Structure Type: built works - dwellings - houses
Designers: [unspecified]
Dates: [unspecified], demolished 1906
3 stories
Overview
Banker John Parrott (1811-1884) lived in this Second Empire residence, c. 1855-1883. He owned Parrott's Block, one of San Francisco's earliest and most substantial office buildings.
Building History
John Parrott (1810-1884), arrived in San Francisco a wealthy man, having amassed a fortune while living in Mexico. His name appeared in San Francisco City Directory: for the Year Commencing October 1856, (p. 87), but may have arrived in 1855. (No city directory is available for that year.) Significant bank failures occurred in San Francisco during 1855, and this vacuum of stable lending institutions may have encouraged him to open his own banking extablishment just after this.

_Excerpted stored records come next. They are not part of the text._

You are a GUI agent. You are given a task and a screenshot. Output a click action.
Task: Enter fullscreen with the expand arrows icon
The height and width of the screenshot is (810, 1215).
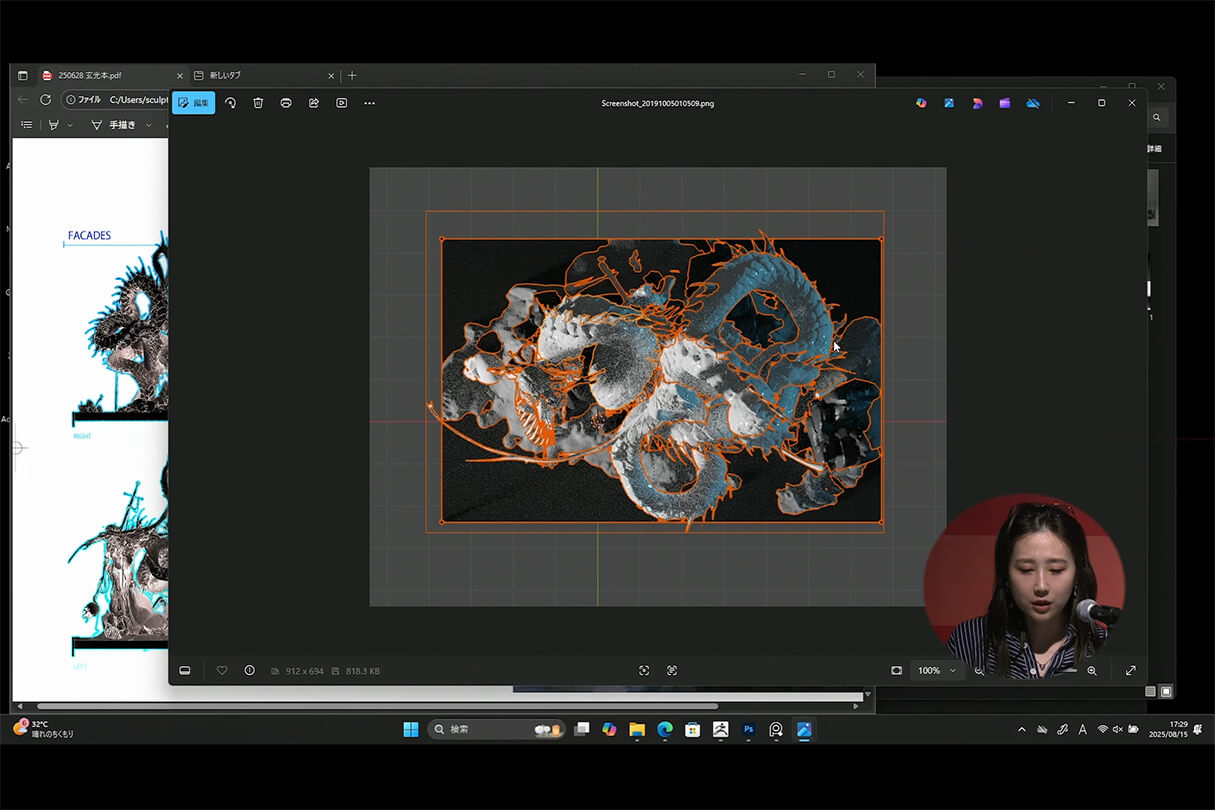(1131, 670)
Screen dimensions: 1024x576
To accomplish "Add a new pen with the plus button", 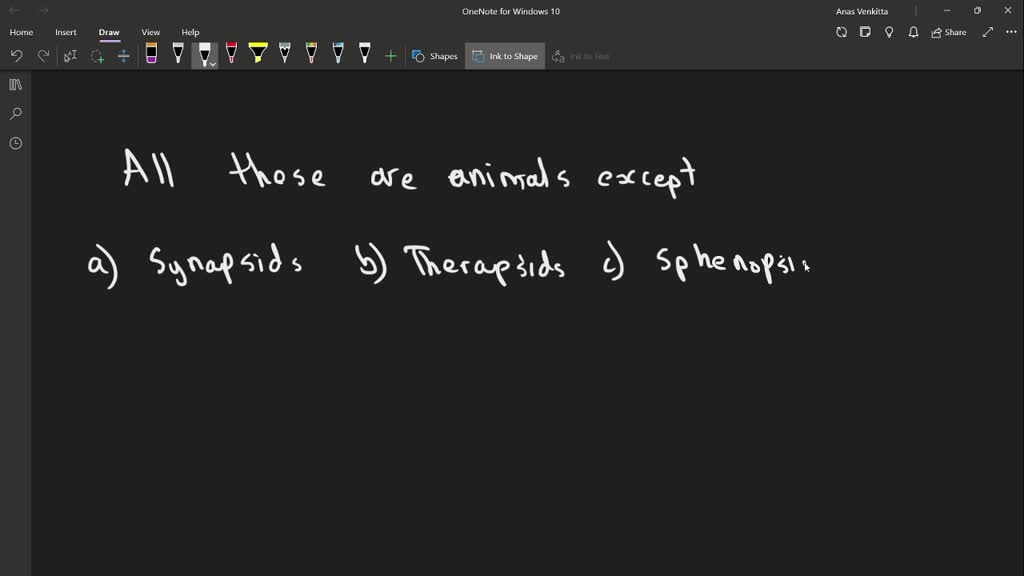I will [x=390, y=56].
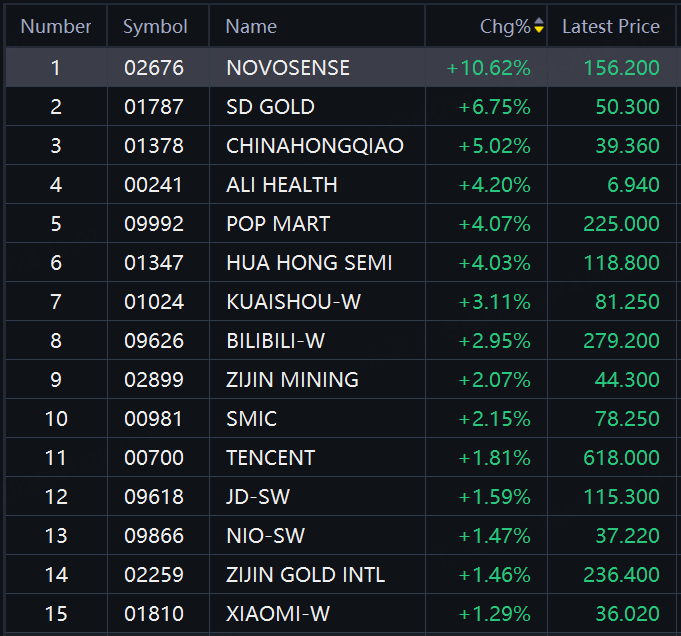Select symbol 01378 CHINAHONGQIAO
This screenshot has height=636, width=681.
[154, 146]
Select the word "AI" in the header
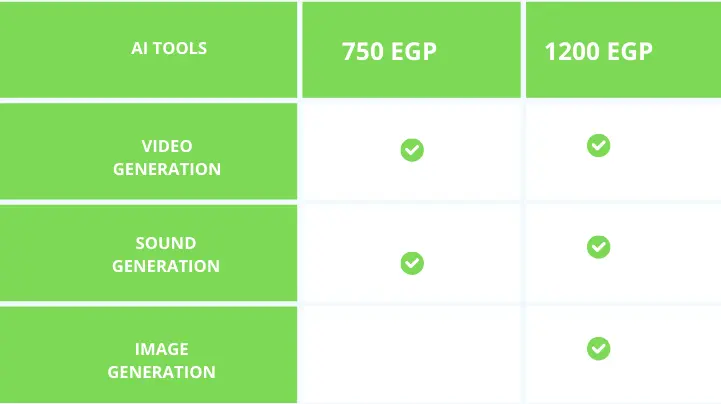The image size is (721, 404). click(140, 48)
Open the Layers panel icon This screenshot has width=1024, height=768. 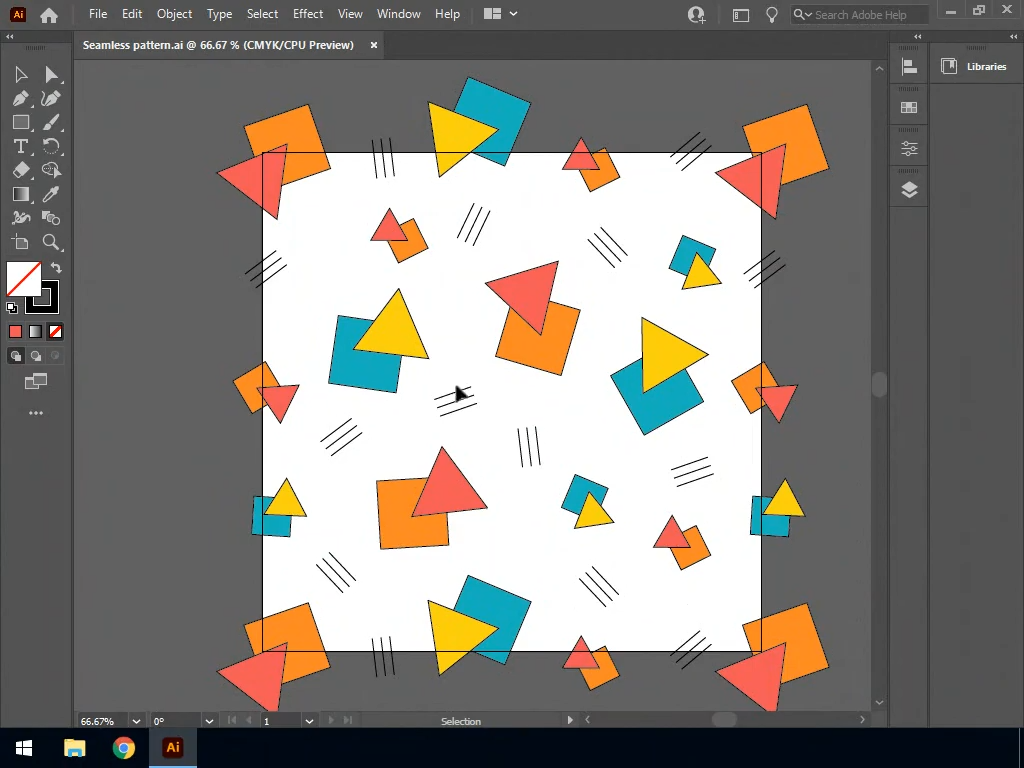909,190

By 1856, John Parrott, proprietor of the John Parrott and Company, banking house, lived in the South of Market neigborhood, on "Folsom Street, between 2nd and 3rd Streets." (See San Francisco City Directory: for the Year Commencing October 1856, p. 87.) He kept this piece of property for the remainder of his life. Hawthorne Street was likely inserted between 2nd and 3rd after 1856. His residence was listed at 624 Folsom Street in 1861 and 620 Folsom in 1871. (See San Francisco, California, City Directory, 1861, p. 269 and The San Francisco directory for the year commencing April, 1871, p. 476.)
Parrott maintained his banking operations in his granite Parrott Building 414-420 Montgomery Street, on the northwest corner of Montgomery and Sacramento Streets.
Beginning in 1859, Parrott also maintained a 377-acre country estate in San Mateo, CA, known as "Baywood," on which he raised thoroughbreds and livestock. (See San Francisco, California, City Directory, 1883, p. 835.)
Demolition
The Parrott House was lost in the Earthquake and Fire of 04/18-19/1906.